Repeat the lines of the data that follow, please, starting at the first and stopping after the one with "Task: Select the tweet text about Newcastle".

:: Input material

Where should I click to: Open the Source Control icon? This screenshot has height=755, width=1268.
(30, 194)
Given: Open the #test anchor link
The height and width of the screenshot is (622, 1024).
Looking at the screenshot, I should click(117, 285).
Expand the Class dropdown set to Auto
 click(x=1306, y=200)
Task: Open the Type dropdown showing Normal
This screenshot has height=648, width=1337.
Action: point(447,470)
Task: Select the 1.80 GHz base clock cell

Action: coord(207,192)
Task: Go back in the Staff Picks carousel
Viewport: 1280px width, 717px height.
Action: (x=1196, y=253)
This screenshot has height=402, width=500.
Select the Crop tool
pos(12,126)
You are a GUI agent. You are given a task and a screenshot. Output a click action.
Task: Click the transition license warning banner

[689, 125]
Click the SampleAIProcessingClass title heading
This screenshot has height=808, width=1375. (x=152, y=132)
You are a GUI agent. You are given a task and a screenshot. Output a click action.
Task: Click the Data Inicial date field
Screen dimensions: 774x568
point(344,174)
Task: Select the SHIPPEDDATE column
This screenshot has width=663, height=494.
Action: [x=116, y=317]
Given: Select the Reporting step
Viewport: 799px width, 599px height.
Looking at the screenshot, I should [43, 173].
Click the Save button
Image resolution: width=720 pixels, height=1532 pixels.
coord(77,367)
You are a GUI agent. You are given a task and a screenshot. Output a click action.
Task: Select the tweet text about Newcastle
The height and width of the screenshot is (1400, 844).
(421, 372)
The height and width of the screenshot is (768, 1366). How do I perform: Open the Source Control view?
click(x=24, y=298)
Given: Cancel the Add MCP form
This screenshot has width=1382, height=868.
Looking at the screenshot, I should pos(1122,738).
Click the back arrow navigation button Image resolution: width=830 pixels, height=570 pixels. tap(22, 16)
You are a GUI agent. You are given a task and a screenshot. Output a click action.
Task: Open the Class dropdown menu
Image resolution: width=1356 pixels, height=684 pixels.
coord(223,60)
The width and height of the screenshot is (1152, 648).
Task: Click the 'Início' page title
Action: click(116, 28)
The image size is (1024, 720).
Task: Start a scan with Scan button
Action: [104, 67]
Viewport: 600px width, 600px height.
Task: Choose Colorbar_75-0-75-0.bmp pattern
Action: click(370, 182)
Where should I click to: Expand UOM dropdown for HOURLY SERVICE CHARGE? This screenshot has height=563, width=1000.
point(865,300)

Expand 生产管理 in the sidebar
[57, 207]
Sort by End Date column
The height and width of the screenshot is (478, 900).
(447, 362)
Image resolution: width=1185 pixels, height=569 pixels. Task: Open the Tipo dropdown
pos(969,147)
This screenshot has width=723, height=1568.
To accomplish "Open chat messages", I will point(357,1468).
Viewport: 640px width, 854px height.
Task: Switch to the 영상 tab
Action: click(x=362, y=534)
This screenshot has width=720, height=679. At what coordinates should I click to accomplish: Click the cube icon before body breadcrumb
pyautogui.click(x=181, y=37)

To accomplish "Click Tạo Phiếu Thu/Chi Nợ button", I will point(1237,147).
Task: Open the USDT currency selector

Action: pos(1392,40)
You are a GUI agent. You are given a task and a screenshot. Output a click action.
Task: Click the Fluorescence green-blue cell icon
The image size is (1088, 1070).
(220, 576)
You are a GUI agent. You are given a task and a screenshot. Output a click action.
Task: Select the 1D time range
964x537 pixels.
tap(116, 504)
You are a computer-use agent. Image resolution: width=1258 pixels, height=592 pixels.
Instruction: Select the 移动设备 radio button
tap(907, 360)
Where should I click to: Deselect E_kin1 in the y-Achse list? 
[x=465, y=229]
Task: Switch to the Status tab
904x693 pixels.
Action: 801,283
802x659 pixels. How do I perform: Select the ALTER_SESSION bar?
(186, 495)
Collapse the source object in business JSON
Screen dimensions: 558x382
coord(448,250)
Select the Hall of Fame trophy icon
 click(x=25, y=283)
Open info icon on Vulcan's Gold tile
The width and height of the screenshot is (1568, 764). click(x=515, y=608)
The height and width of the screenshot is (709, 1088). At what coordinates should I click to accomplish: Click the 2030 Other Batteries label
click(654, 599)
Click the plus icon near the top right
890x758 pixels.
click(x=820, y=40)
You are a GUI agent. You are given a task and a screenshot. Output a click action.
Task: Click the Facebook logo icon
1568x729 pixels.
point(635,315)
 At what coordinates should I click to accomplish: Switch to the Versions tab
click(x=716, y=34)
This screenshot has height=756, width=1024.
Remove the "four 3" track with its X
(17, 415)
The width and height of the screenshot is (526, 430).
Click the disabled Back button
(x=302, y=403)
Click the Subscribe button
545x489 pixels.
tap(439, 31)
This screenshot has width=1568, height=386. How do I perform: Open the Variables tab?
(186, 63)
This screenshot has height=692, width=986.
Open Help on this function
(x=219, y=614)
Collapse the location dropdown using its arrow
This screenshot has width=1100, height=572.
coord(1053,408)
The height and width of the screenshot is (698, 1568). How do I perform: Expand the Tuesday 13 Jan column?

::::

Result for this exercise
Where should I click to: Open the Source Control icon? This screenshot has height=755, width=1268.
(30, 194)
Given: Open the #test anchor link
The height and width of the screenshot is (622, 1024).
Looking at the screenshot, I should click(117, 285).
Expand the Class dropdown set to Auto
 click(x=1306, y=200)
Task: Open the Type dropdown showing Normal
This screenshot has height=648, width=1337.
Action: point(447,470)
Task: Select the 1.80 GHz base clock cell

Action: coord(207,192)
Task: Go back in the Staff Picks carousel
Viewport: 1280px width, 717px height.
Action: (x=1196, y=253)
This screenshot has height=402, width=500.
Select the Crop tool
pos(12,126)
You are a GUI agent. You are given a task and a screenshot. Output a click action.
Task: Click the transition license warning banner

[689, 125]
Click the SampleAIProcessingClass title heading
This screenshot has height=808, width=1375. (x=152, y=132)
You are a GUI agent. You are given a task and a screenshot. Output a click action.
Task: Click the Data Inicial date field
Screen dimensions: 774x568
point(344,174)
Task: Select the SHIPPEDDATE column
This screenshot has width=663, height=494.
Action: [x=116, y=317]
Given: Select the Reporting step
Viewport: 799px width, 599px height.
Looking at the screenshot, I should [43, 173].
Click the Save button
Image resolution: width=720 pixels, height=1532 pixels.
coord(77,367)
You are a GUI agent. You are given a task and a screenshot. Output a click action.
Task: Select the tweet text about Newcastle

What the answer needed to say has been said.